Monday, Feb. 04, 1957

Rally in Bonds

For more than two years Wall Street's bond market has been sagging like a sick puppy. But last week U.S. Government bonds snapped back for the most hopeful sign of recovery in bond prices since late 1954. Long-term Government bonds scored the largest single day's advance since June 1953, shot up as much as if points during the week, a healthy gain for gilt-edge securities. Encouraged by that sharp rise, trading picked up swiftly in both corporate and municipal bonds. New issues moved quickly into investment portfolios, and many municipal bonds sold out completely.

For Wall Street bond dealers the upturn ended, at least temporarily, one of the worst periods in bond-market history. Though bonds have never been an investment favorite because of their fixed interest rates, the big bull market had made them particularly unattractive. As stocks have upped dividend payments, the bond market has gone down.

Even when the big rise in stocks cut their yields--and the tight money policy started interest rates up--the bond market did not recover; it was swamped as corporation after corporation, cut off from long-term loans by tight money, floated bonds to pay for their enormous expansion. In 1956 a record 1,843 new bond issues worth $12.3 billion were floated. Since most of the new issues were forced to offer higher interest rates to attract investors, prices of older, less profitable bonds dropped. Thus the average price of all listed domestic bonds on the New York Stock Exchange tumbled from 97.37 in December 1955 to 92.42 at the end of November 1956, and their market value dropped sharply to more than $9 billion below face value (compared to about $3 billion below in 1955).

Tax-Free Headache. Of the 656 corporate domestic bond issues traded on the New York Stock Exchange in 1956, only 44 showed price rises for the year. Among them: Bethlehem Steel (up 30 1/8), Southern Natural Gas (up 16 1/2), Detroit Edison (up 11), General Dynamics (up 8 3/8). Tax-free municipals were even more of a headache. In 1956 alone, $5.4 billion in tax-exempt bonds were floated, bringing the total municipal debt to nearly $50 billion. This flood of issues, competing for an already restricted money supply, forced the market down further.

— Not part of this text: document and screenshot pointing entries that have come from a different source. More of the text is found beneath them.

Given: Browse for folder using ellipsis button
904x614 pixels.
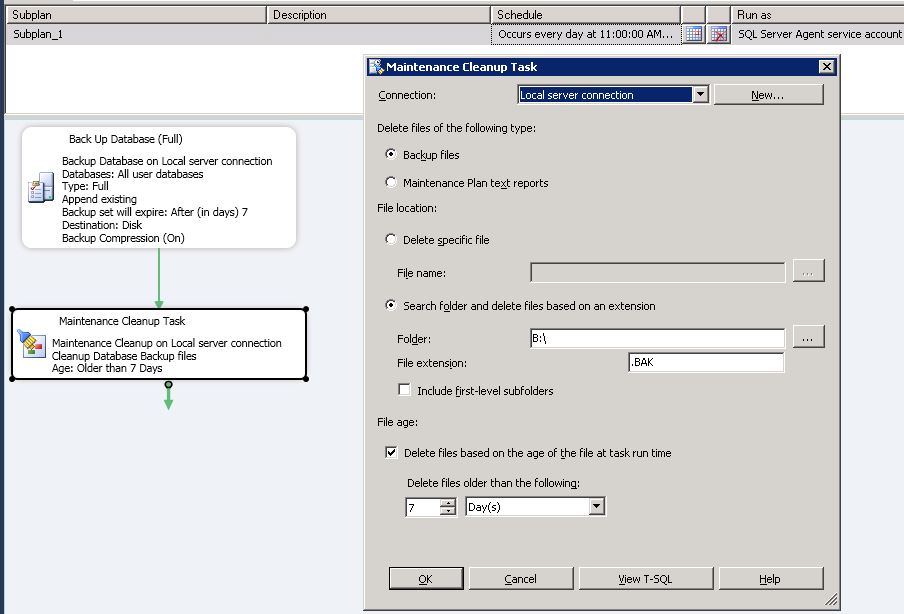Looking at the screenshot, I should [809, 337].
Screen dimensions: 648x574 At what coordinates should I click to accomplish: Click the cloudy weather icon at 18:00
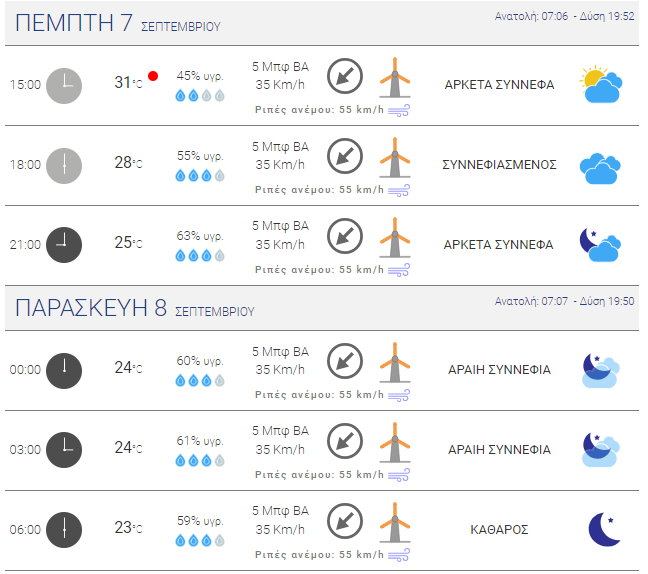600,169
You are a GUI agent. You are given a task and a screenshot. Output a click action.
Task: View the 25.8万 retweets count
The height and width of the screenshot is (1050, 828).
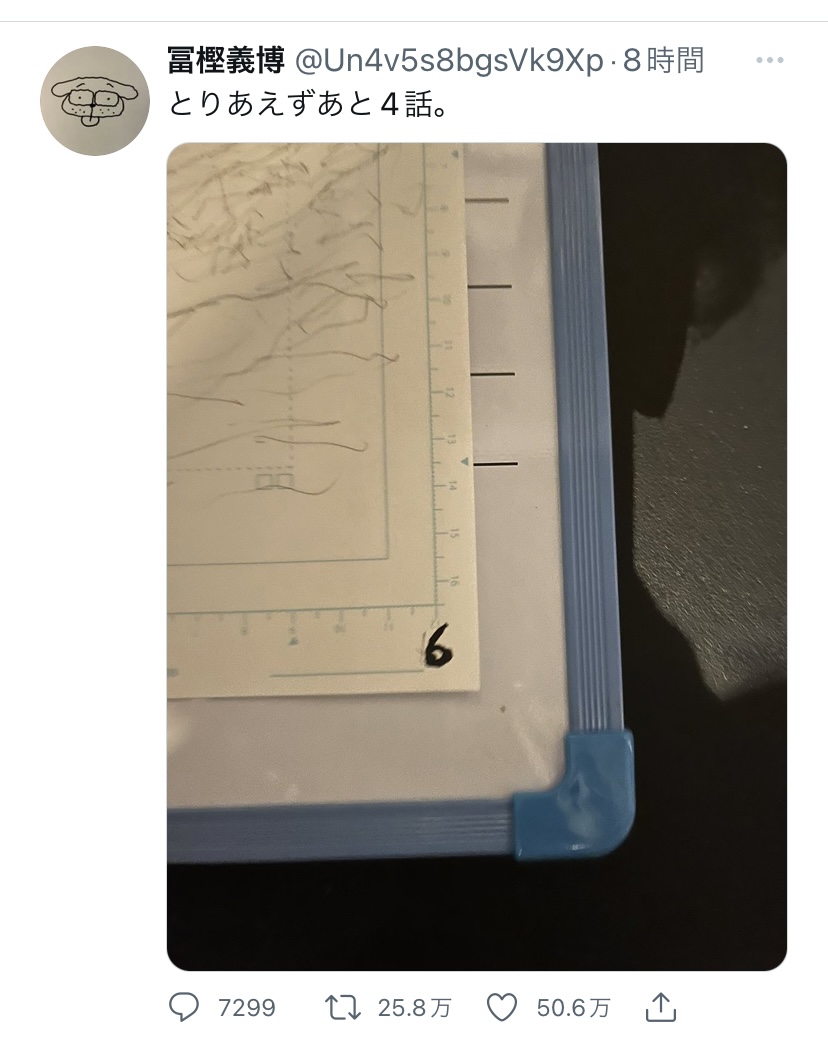point(415,1008)
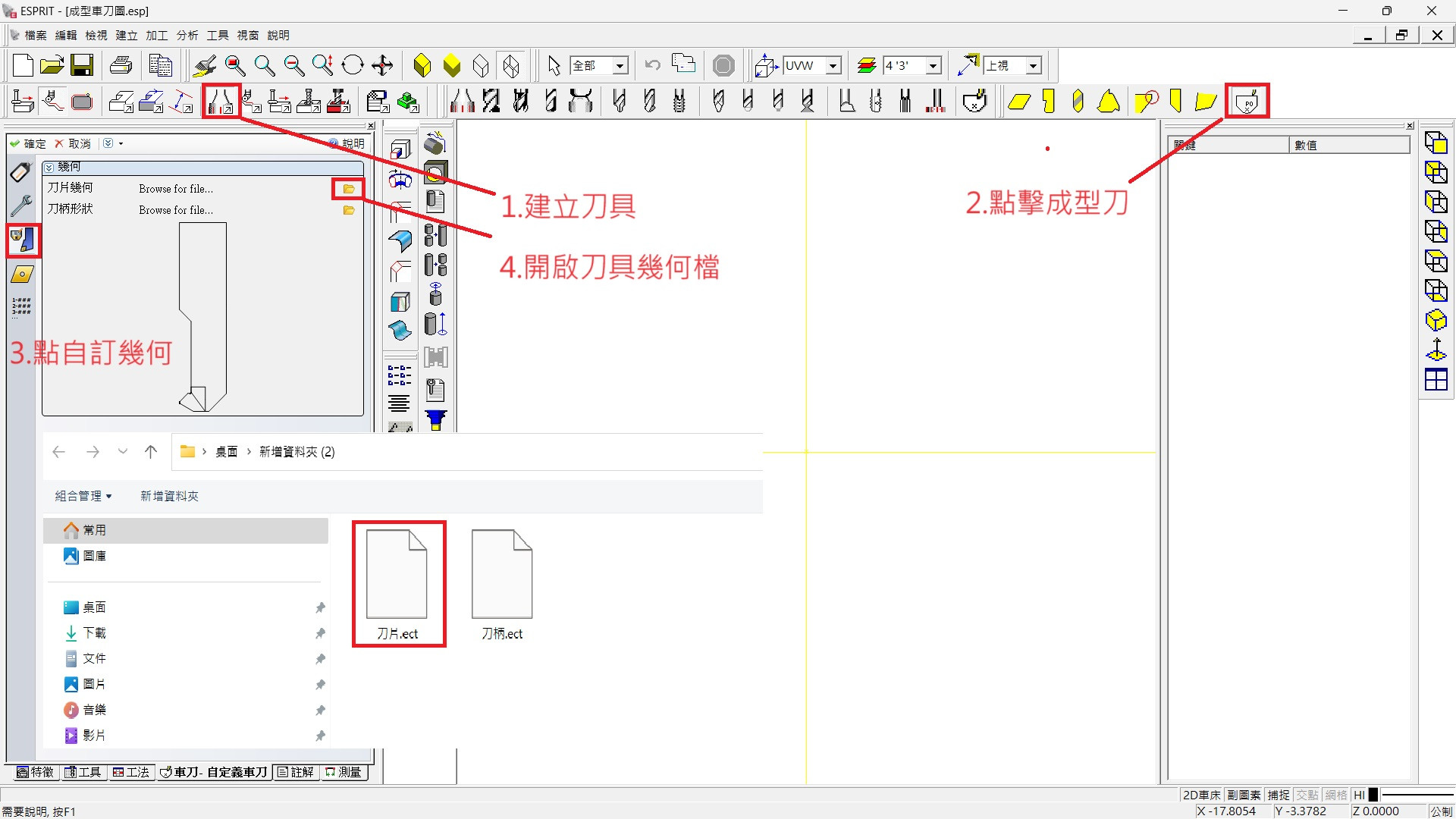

The Government's tight-money policy also hit Government bonds themselves. Many banks sold off low-interest, long-term Treasury obligations to get more money to lend at higher rates. In addition, the Government has had a hard time selling its low-interest savings bonds at a time when other interest rates were climbing. In 1956 the Government sold $5 billion in E and H bonds, a big $600 million drop below estimated sales. What was worse, the public has flocked to cash in its savings bonds. In the first two weeks of 1957 the value of bonds cashed in actually topped sales by more than $450 million.

Bottom & Peak. As bond prices dropped, the big mystery was: Why did investors fail to take advantage of the bargains? Yields on the Dow-Jones average of 40 bonds rose to 4.30%, close to the yield of 4.53% on the blue-chip stocks. Yet until last week the shift toward bonds was remarkably slow, apparently because many investors were waiting for bond prices to drop even further.

The market finally rallied, say bond men, because investors decided that the bond market has reached bottom and the credit pinch its peak. Many bond dealers believe that the tight-money policy, by forcing marginal borrowers out of the market, is now increasing the supply of available investment capital. Others think that the present rally is seasonal, but that credit will ease later in the year; thus nudging bond prices higher as other interest rates slip. In any case, to customers who had been waiting for the best time to buy brokers were saying: buy now.